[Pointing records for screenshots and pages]
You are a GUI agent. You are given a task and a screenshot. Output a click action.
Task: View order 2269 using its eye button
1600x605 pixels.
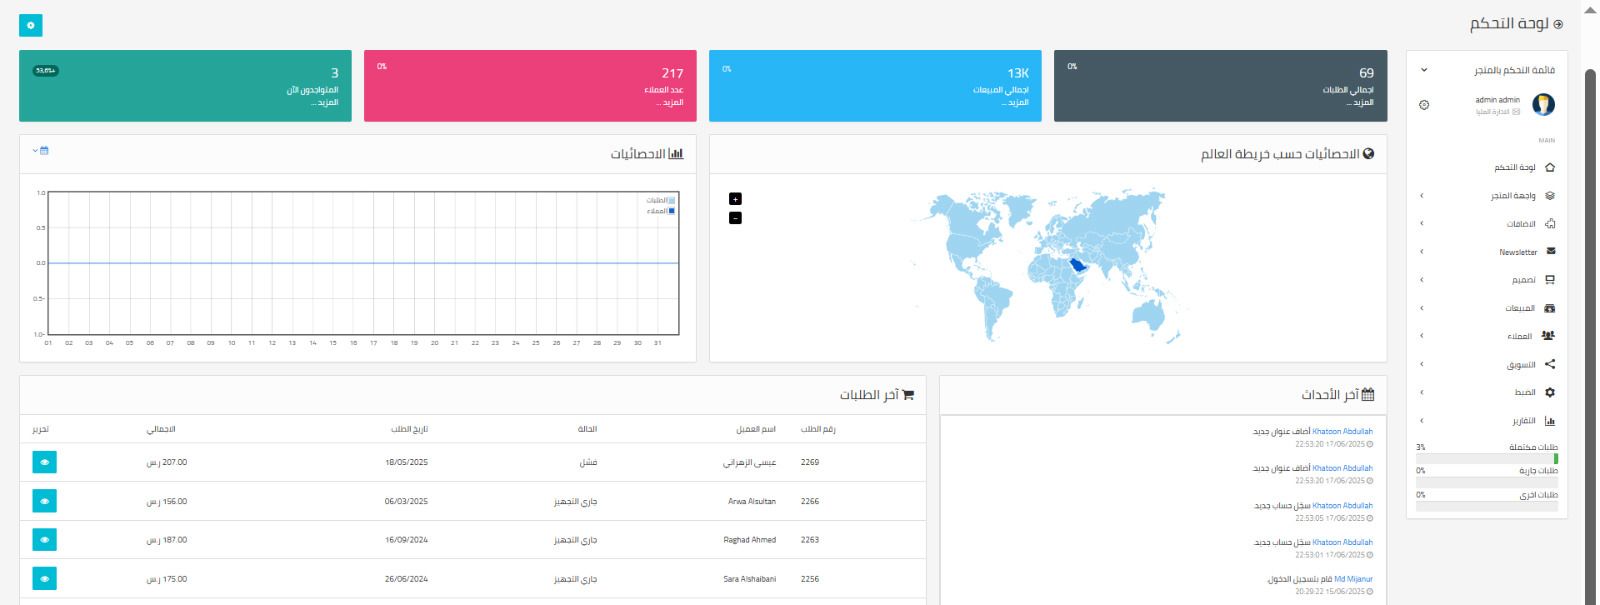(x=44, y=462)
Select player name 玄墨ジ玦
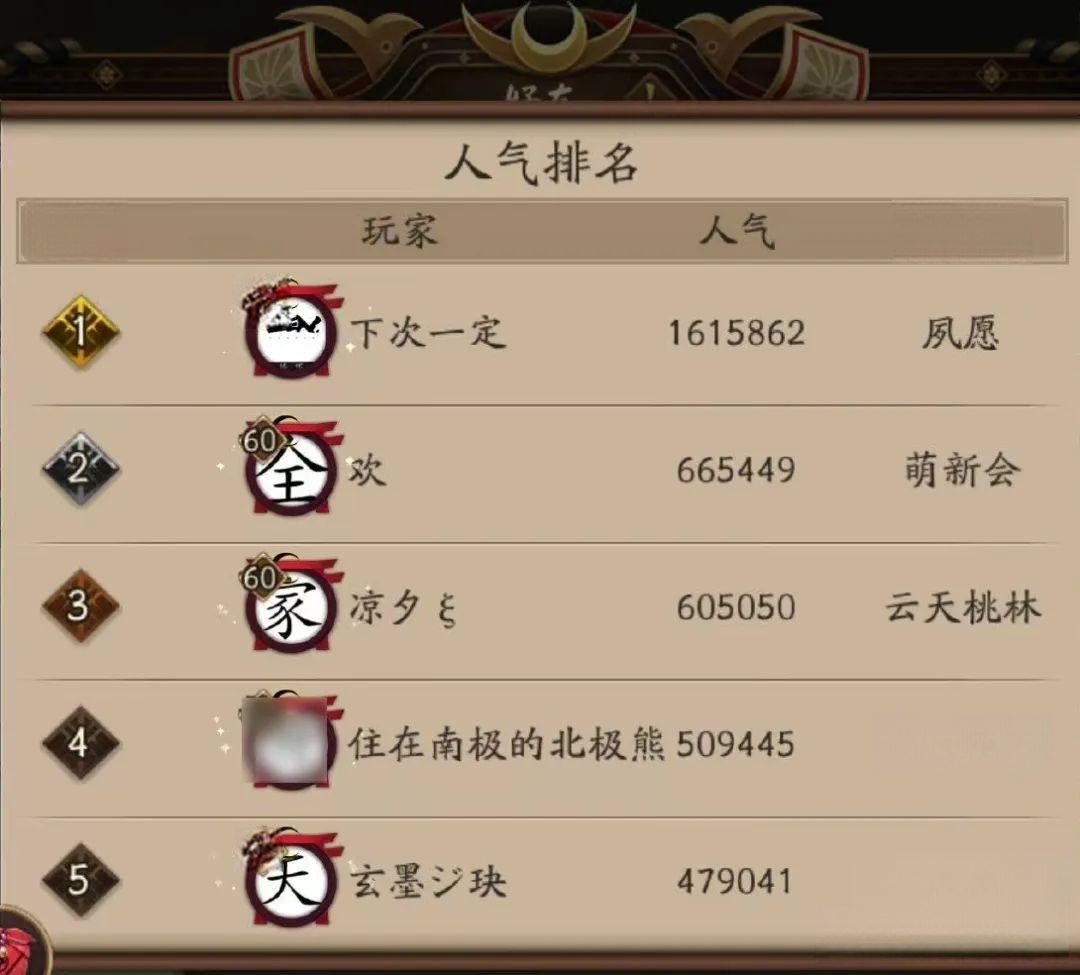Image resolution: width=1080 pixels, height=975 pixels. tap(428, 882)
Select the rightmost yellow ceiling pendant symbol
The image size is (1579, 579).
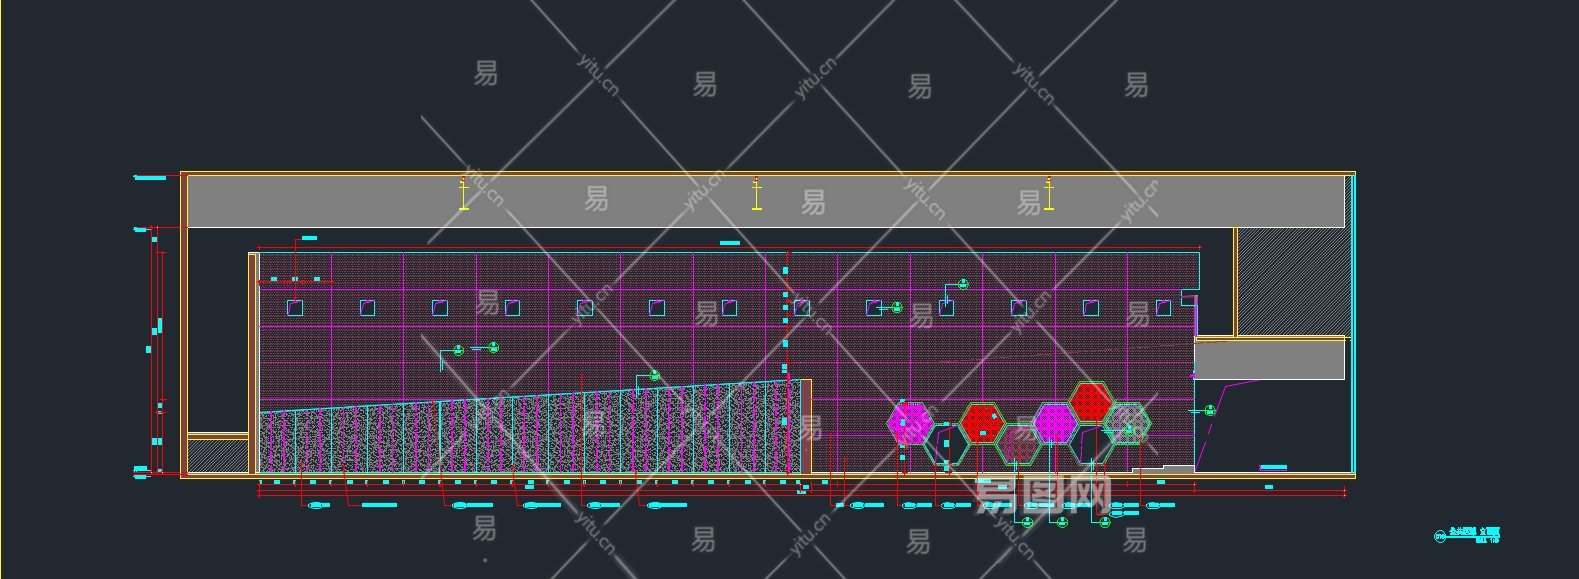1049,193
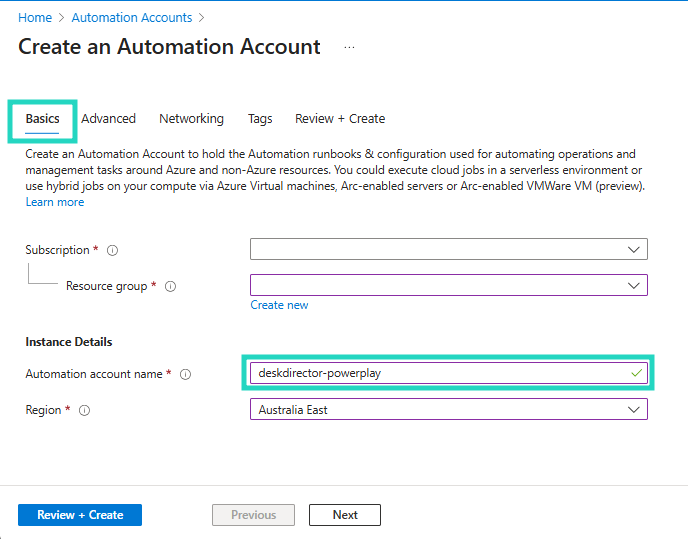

GIVEN INSTRUCTION:
Count the lines in the entries above that contain the word "Select", and reply with only the number.

SOLUTION:
2